══ Dokumentauszug
Die Trauerfeier für Willy Brandt: So viel dumme Bundeswehrgesichter hat er nicht verdient/ Kein Christdemokrat erwähnt den Streit um seine Ostpolitik/ Das Volk muß mit Kopfhörer im Ohr trauern  ■ Aus Berlin Ute Scheub

„Die Unvollendete“. Die letzten Töne von Franz Schuberts 7. Sinfonie, Erster Satz, haben sich in die Höhen des Reichstags verflüchtigt und Stille hinterlassen. Blumen stehen Spalier. Der Bundesadler wacht. Die Blicke fallen auf den schwarzrotgoldbedeckten Sarg Willy Brandts. Der Bundespräsident, silberlockig auf schwarz, schreitet zum Redepult und spricht wichtige Sätze, die wenig später aus den internationalen Nachrichtenagenturen rattern. „Er war ein Versöhner der Deutschen mit sich selbst“, sagt Richard von Weizsäcker. Nun, da diese „geschichtliche Gestalt unseres Jahrhunderts“ tot ist, haben sich auch alle Deutschen mit dem vaterlandslosen Gesellen von einst versöhnt: die Christdemokraten, die Bundeswehrführer, die politischen Revanchistenkommandos von früher. Vier der sechs Trauerredner, die im Reichstag zu Berlin das hohe Lob des Verstorbenen schmettern, gehören der CDU an und haben dennoch konsequent verdrängt, wie heftig ihre Partei in den Zeiten der Ostverträge den Verräter, Versöhnler, den Ausverkäufer Deutschlands attackierte.
════
◆ **Aufgabenstellung**: Wie viele der sechs Trauerredner im Reichstag gehören laut dem Textauszug über die Trauerfeier für Willy Brandt der CDU an?
══ Daten
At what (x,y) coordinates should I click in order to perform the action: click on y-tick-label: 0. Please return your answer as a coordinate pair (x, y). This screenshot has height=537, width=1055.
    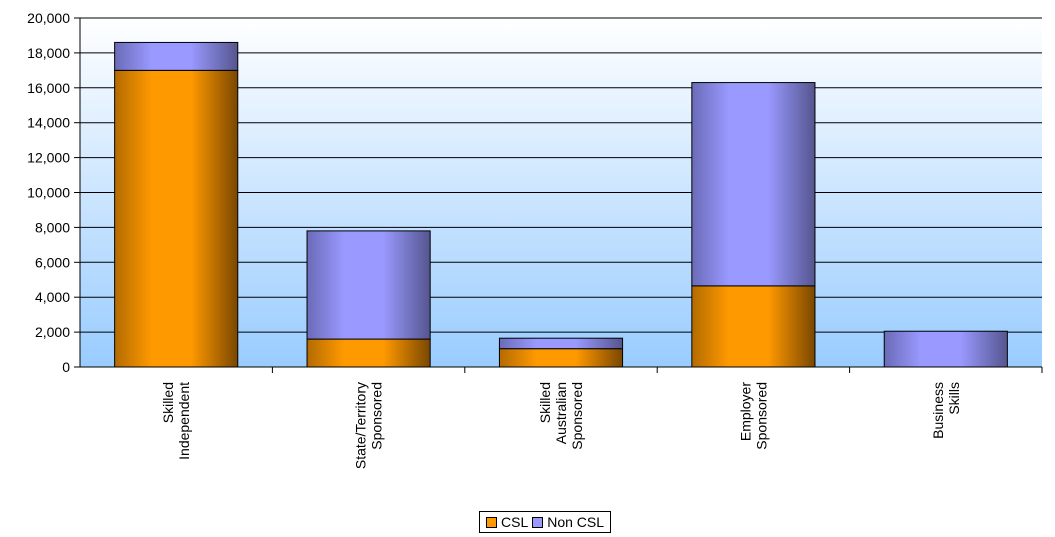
════
══ Daten
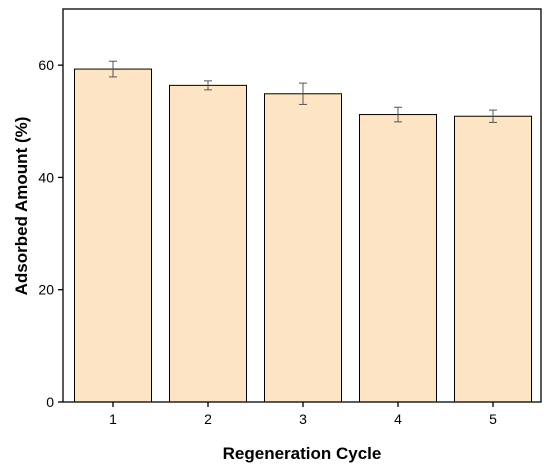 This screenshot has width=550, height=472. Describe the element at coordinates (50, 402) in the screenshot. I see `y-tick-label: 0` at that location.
════
══ Daten
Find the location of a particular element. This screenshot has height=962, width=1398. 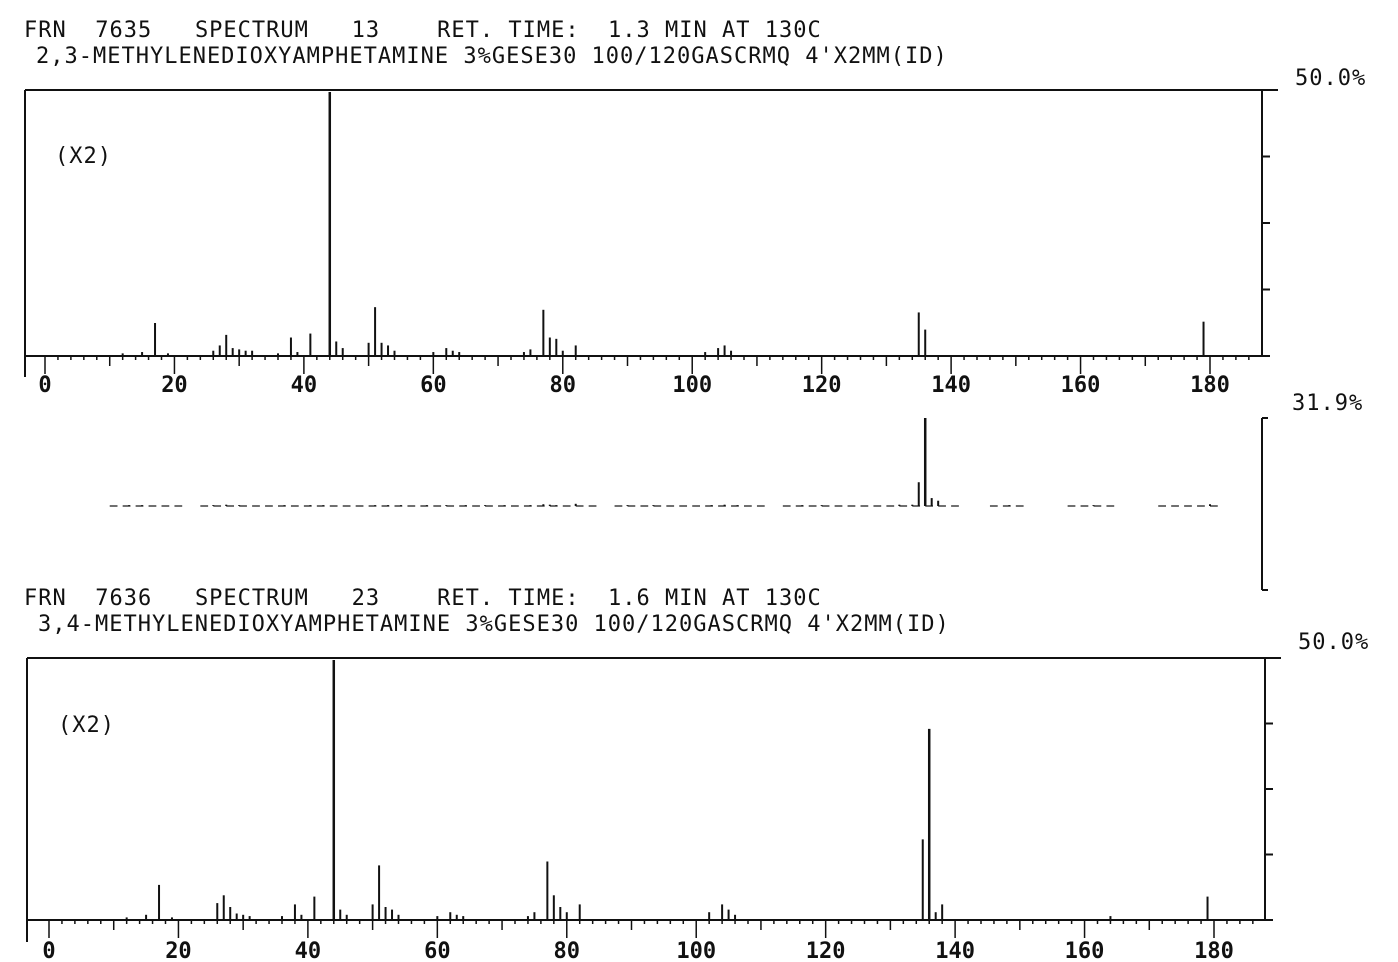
════
◆ **Ergebnis der Aufgabe**: Vier der sechs Trauerredner gehören der CDU an.